[Task] Copy the items below word for word, beginning with the line that contains "Task: Tap the tan bar segment labeled 104.836" and ending with the line that contains "click(x=97, y=314)", both lines included.

(Item and text location data)
============================================================
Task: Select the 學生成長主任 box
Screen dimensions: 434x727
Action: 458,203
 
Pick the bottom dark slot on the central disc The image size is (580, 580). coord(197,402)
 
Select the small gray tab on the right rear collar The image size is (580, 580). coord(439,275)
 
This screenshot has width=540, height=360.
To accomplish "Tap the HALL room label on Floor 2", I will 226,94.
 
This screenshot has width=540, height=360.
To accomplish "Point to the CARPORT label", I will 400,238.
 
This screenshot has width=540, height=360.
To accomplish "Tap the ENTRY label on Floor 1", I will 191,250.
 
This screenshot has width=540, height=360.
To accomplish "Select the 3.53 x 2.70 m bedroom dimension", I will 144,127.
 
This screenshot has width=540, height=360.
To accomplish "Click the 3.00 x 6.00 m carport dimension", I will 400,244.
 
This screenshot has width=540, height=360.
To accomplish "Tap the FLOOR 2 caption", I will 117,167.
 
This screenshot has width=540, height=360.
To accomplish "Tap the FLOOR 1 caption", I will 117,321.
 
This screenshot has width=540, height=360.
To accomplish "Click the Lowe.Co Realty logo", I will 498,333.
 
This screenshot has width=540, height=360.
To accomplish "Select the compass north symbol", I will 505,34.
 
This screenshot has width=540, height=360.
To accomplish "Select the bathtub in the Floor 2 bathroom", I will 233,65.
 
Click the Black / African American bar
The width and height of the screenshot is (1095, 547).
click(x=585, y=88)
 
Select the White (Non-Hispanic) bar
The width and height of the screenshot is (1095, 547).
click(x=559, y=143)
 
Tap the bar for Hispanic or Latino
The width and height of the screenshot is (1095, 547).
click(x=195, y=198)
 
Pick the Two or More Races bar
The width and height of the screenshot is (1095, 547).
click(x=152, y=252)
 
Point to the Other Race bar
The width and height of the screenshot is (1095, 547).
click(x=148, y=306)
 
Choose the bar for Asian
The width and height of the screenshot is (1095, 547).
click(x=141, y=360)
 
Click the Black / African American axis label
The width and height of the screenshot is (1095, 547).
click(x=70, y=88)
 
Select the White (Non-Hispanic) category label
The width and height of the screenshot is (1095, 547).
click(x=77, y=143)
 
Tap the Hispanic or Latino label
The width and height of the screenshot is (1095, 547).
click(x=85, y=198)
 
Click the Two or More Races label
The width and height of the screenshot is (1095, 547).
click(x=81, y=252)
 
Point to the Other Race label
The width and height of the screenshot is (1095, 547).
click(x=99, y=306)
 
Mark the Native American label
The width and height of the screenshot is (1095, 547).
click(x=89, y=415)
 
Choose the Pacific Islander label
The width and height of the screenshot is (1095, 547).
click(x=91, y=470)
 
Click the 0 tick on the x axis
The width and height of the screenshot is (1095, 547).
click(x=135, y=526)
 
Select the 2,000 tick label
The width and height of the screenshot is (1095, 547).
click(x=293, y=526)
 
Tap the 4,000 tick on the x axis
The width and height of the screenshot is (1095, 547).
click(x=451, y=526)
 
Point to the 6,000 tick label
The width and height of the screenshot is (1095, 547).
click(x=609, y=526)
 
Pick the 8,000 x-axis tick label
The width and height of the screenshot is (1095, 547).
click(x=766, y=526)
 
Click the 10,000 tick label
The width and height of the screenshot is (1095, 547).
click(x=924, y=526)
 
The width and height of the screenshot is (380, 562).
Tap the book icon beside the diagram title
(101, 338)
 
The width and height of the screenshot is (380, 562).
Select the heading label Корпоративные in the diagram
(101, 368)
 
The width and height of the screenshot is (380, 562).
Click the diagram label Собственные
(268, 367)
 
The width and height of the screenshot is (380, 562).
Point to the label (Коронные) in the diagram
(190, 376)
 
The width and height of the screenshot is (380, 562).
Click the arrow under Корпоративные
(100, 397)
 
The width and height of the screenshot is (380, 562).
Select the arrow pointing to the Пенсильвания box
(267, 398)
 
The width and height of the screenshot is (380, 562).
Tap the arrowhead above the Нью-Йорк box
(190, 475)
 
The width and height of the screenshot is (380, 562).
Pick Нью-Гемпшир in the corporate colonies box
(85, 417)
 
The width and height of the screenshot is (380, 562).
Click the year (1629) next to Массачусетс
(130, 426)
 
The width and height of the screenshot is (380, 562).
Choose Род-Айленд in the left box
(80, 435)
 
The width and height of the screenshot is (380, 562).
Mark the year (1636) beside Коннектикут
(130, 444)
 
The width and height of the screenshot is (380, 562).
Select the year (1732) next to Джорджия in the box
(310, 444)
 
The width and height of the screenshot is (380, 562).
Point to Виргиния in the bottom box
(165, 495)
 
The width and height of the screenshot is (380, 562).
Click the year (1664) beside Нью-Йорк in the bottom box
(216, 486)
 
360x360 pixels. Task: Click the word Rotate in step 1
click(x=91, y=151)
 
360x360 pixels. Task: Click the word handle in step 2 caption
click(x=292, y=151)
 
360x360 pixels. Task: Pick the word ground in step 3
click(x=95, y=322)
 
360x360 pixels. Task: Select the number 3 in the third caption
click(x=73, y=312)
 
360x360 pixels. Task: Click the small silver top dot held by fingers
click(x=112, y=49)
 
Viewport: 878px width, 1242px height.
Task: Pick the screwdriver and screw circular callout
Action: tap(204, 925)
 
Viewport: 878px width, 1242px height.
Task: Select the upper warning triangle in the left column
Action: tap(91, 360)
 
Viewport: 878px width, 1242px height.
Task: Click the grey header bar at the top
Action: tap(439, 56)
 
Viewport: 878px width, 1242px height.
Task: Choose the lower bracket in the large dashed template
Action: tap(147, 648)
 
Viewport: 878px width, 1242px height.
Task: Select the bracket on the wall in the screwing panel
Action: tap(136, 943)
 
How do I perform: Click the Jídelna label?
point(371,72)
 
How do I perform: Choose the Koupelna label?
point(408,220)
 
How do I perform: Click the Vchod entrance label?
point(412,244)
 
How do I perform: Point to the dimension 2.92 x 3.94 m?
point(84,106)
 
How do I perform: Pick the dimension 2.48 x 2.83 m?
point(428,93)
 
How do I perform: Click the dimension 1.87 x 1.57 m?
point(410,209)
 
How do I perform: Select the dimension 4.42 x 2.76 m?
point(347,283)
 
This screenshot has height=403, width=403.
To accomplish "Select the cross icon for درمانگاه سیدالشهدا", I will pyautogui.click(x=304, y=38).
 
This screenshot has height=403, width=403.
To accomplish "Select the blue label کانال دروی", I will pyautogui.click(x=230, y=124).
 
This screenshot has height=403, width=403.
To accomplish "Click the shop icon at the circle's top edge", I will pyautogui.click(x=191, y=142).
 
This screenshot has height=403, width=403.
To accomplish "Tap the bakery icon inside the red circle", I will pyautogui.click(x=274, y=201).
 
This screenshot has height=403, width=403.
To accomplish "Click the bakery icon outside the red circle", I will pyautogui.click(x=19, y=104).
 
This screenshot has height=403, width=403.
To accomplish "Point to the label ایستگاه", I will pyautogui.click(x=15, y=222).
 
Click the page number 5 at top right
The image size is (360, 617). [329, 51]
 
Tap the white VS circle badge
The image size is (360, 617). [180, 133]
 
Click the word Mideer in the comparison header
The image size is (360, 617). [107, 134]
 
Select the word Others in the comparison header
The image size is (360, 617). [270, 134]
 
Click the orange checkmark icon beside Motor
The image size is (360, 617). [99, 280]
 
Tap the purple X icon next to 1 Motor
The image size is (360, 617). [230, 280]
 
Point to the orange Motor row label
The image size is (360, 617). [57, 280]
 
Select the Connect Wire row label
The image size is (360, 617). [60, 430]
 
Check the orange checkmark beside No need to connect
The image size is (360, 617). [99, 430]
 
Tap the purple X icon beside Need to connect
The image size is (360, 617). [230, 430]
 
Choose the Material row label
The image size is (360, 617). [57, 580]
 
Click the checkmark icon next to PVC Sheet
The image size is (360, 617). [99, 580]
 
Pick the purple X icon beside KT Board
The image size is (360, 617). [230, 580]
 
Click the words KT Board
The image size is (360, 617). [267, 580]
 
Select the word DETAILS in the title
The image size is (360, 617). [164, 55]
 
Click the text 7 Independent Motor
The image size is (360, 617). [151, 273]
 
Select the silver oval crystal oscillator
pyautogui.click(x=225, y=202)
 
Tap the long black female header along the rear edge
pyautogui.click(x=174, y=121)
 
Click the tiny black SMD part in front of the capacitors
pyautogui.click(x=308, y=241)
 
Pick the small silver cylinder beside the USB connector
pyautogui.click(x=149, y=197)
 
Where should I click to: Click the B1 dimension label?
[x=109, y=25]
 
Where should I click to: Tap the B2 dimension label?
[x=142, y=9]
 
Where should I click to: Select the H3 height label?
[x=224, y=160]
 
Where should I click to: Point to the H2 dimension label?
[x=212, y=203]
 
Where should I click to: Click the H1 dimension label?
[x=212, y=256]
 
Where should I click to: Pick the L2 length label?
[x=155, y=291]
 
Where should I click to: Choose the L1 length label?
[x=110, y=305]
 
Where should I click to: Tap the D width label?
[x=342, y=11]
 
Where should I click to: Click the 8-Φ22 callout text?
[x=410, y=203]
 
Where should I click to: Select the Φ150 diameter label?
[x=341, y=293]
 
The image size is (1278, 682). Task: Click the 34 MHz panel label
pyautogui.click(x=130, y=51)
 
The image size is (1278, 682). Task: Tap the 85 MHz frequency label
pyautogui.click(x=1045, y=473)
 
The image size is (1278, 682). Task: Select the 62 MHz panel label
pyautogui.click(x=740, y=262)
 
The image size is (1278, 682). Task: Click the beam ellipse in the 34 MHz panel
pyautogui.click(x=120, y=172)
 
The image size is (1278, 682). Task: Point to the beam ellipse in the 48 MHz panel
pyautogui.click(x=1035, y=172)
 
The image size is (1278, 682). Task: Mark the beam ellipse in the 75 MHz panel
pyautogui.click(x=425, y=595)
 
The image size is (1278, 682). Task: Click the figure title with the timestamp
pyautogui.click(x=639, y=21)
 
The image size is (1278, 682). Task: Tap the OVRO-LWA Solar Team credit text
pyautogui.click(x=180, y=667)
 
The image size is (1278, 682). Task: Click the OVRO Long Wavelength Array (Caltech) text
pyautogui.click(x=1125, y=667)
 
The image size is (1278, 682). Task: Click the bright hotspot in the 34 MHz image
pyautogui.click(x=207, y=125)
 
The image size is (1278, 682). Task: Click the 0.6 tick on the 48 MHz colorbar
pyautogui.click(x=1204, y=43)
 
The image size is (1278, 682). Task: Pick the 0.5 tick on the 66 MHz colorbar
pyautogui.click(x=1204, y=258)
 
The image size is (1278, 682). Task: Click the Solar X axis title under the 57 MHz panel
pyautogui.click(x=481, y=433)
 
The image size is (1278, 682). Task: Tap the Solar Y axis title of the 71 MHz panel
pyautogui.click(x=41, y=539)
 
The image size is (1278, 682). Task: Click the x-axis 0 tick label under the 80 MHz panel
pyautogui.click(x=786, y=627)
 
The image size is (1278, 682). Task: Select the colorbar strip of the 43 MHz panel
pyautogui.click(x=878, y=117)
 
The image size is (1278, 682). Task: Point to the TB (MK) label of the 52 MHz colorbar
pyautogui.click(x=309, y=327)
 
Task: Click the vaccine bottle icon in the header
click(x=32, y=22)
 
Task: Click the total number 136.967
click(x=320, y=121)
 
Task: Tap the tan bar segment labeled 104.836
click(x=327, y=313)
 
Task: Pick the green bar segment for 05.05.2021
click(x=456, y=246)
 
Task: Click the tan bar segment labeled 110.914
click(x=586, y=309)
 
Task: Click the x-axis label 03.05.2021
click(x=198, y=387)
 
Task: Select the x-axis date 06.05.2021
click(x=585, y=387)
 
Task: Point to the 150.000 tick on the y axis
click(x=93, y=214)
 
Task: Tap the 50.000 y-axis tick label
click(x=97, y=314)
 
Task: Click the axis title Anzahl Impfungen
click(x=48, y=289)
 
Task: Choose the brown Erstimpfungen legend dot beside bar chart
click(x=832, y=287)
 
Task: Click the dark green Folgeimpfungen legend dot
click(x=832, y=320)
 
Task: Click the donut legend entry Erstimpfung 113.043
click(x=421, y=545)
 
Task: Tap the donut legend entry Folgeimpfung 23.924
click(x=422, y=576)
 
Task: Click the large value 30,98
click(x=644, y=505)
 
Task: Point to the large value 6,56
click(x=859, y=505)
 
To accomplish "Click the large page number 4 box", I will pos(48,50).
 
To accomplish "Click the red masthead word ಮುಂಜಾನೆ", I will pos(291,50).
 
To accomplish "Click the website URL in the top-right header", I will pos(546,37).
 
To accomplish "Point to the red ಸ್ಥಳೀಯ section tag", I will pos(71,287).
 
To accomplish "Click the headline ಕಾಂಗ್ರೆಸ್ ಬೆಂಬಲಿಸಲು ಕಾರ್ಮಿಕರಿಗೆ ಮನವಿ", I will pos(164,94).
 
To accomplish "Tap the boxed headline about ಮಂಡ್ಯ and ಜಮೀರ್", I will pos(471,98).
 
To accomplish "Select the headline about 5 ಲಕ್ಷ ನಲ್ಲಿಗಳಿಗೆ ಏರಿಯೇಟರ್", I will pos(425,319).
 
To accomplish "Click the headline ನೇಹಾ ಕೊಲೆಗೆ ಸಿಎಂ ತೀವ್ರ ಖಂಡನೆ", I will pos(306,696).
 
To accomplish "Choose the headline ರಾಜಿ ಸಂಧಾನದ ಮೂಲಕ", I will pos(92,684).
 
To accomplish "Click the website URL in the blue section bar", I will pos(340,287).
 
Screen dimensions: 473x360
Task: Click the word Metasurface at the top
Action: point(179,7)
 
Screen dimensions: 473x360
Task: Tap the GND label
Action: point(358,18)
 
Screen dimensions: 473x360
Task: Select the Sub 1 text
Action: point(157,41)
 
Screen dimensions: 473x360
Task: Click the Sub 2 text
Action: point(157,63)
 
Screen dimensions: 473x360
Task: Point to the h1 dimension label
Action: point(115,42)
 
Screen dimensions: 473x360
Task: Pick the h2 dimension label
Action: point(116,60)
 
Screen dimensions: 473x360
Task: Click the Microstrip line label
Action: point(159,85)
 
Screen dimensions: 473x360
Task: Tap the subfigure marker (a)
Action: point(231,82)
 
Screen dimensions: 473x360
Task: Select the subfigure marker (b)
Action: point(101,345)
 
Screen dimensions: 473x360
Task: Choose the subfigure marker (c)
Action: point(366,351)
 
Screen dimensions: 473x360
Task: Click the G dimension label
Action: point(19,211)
============================================================
[Solution to the problem]
Task: Tap the tan bar segment labeled 104.836
click(x=327, y=313)
 
Task: Pick the green bar segment for 05.05.2021
click(x=456, y=246)
 
Task: Click the tan bar segment labeled 110.914
click(x=586, y=309)
 
Task: Click the x-axis label 03.05.2021
click(x=198, y=387)
 
Task: Select the x-axis date 06.05.2021
click(x=585, y=387)
 
Task: Point to the 150.000 tick on the y axis
click(x=93, y=214)
 
Task: Tap the 50.000 y-axis tick label
click(x=97, y=314)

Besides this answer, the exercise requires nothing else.